#### Work to do:
Write what comes next in the ML platform overview, continuing after its last sentence.

#### Excerpt to read:
▼▼▼

An automated pipeline being executed in Kubeflow.

Feature Stores take in transformed data (features) as input, and have facilities to store, catalog, and serve features.

The model registry captures metadata, parameters, artifacts, and the ML model and in turn exposes a model endpoint.

Model deployment consists of the container registry, CI/CD, and automation working in concert to deploy ML services.

• The Machine Learning (ML) life cycle provides a framework for confidently taking ML projects from idea to production. While iterative in nature, understanding each phase helps you navigate the complexities of ML development.
• Building reliable ML systems requires a combination of skills spanning software engineering, MLOps, and data science. Rather than trying to master everything at once, focus on understanding how these skills work together to create robust ML systems.
• A well-designed ML Platform forms the foundation for confidently developing and deploying ML services. We'll use tools like Kubeflow Pipelines for automation, MLFlow for model management, and Feast for feature management - learning how to integrate them effectively for production use.

▲▲▲

#### Data extract:
▼▼▼

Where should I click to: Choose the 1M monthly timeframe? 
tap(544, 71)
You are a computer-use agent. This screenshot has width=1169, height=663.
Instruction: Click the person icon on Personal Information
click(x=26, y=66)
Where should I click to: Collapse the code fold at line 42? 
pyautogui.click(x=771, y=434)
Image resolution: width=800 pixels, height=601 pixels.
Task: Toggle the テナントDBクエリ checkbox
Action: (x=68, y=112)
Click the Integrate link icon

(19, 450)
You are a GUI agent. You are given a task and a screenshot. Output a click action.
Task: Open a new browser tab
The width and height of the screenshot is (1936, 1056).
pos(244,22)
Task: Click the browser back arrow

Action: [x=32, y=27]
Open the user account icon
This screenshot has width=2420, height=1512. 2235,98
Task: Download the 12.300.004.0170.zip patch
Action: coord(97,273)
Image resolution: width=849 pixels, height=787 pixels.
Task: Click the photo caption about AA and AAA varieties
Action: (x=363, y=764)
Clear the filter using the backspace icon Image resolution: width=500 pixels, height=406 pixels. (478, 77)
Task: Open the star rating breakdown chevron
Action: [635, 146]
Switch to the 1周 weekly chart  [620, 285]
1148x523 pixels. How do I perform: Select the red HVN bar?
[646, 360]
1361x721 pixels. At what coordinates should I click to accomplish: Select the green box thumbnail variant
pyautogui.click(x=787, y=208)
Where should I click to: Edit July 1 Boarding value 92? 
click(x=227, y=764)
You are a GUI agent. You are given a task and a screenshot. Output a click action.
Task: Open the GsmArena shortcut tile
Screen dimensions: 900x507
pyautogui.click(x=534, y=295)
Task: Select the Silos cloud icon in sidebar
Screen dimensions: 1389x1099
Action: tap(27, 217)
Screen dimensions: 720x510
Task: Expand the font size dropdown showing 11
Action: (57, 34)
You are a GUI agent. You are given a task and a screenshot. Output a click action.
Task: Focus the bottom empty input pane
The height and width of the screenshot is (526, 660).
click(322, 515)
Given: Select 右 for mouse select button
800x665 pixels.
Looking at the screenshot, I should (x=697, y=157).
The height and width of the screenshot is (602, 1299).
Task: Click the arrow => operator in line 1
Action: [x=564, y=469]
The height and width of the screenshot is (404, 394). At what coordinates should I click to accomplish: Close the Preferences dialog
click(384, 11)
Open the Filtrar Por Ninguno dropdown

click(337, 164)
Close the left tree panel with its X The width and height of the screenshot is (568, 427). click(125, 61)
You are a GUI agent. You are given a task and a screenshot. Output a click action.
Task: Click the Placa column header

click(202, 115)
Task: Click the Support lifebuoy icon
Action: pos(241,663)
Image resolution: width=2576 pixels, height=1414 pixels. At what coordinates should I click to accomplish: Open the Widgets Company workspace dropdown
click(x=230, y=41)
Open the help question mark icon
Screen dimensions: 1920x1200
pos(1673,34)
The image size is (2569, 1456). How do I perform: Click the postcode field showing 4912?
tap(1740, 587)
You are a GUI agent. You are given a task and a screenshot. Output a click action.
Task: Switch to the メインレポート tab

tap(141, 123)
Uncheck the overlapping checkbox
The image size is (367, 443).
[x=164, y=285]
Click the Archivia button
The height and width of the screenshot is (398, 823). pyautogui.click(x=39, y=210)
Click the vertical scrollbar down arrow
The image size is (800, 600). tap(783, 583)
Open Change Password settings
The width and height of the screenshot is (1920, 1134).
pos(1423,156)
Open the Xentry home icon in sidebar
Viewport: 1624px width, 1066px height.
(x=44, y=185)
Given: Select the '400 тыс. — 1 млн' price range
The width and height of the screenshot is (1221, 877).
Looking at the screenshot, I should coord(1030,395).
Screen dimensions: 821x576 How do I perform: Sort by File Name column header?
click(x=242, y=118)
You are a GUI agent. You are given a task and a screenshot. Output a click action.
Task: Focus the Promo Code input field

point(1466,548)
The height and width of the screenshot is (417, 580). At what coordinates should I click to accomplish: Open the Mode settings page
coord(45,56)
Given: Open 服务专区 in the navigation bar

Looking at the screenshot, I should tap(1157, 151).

▲▲▲

#### Answer to this problem:
• We'll apply these concepts by building two different types of ML systems: an OCR system and a Movie recommender. Through these projects, you'll gain hands-on experience with both image and tabular data, building confidence in handling diverse ML challenges.
• Traditional MLOps principles extend naturally to Large Language Models through LLMOps - adding components for document processing, retrieval systems, and specialized monitoring. Understanding this evolution prepares you for the modern ML landscape.
• The first step is to identify the problem the ML model is going to solve, followed by collecting and preparing the data to train and evaluate the model. Data versioning enables reproducibility, and model training is automated using a pipeline.
• The ML life cycle serves as our guide throughout the book, helping us understand not just how to build models, but how to create reliable, production-ready ML systems that deliver real business value.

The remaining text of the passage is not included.